La storia

Sulla rivista Focus del dicembre 2002 mia moglie Rita ed io abbiamo letto che non tutte le “storie metropolitane” sono degli imbrogli. Quindi prendendo spunto dall'articolo in cui si parlava di una raccolta differenziata di tappi di plastica, la trasformazione, ed il ricavo di una piccola somma di denaro da devolvere a chi ne ha più bisogno e facendo a quel tempo noi parte dell'Ordine Ecumenico Ospedaliero Cavalieri di Malta Onlus, automaticamente abbiamo intravisto una buona strada da percorrere.

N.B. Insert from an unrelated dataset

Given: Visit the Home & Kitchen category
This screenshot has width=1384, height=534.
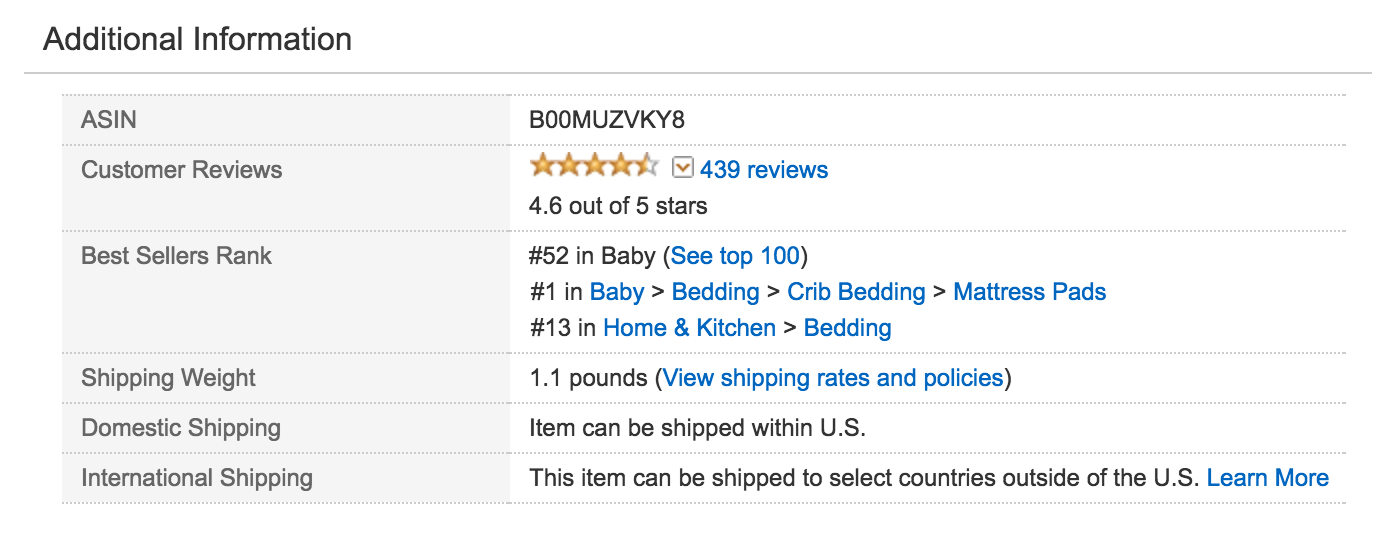Looking at the screenshot, I should click(x=689, y=328).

Ho trovato la Ditta di trasformazione di materia prima che paga meglio (ben 20 cent./kg!) ed ho iniziato ad accatastare nel nostro giardino di casa i sacchi di tappi raccolti; sono tutti selezionati perché si parla di raccogliere solo tappi di plastica e non rischiare di rovinare le lame di taglio della macchina trituratrice se in mezzo ai tappi capita altro materiale, soprattutto quello in metallo.

Poi presso la nostra Parrocchia dell'Arcella in Padova il Parroco ci ha dato la disponibilità di un cortile chiuso dove stiamo ammassando dei sacchi industriali che contengono circa 300 kg cadauno.
Al bar del patronato troviamo Anna che si occupa di ricevere i tappi, mentre tutti i giorni Bruno seleziona ed imballa. Pierpaolo e Francesco, due studenti, aiutano a ritirare i tappi anche dalle scuole che si sono prestate. Ora, una volta raggiunti circa 40 quintali, la Ditta ritira il tutto con un camion attrezzato di gru.

Nel 2007 siamo entrati a far parte anche dell'ordine:
Sovreign Order of St. John of Jerusalem – Knights of Malta OSJ, per cui tutte le donazioni d'ora in poi avverranno attraverso l'Associazione Internazionale del suddetto Ordine.
Dal I° gennaio 2009 si è costituito il Corpo di Assistenza e Soccorso di San Giovanni OSJ Malta ONLUS e la nostra territorialità come Distaccamento per il Veneto.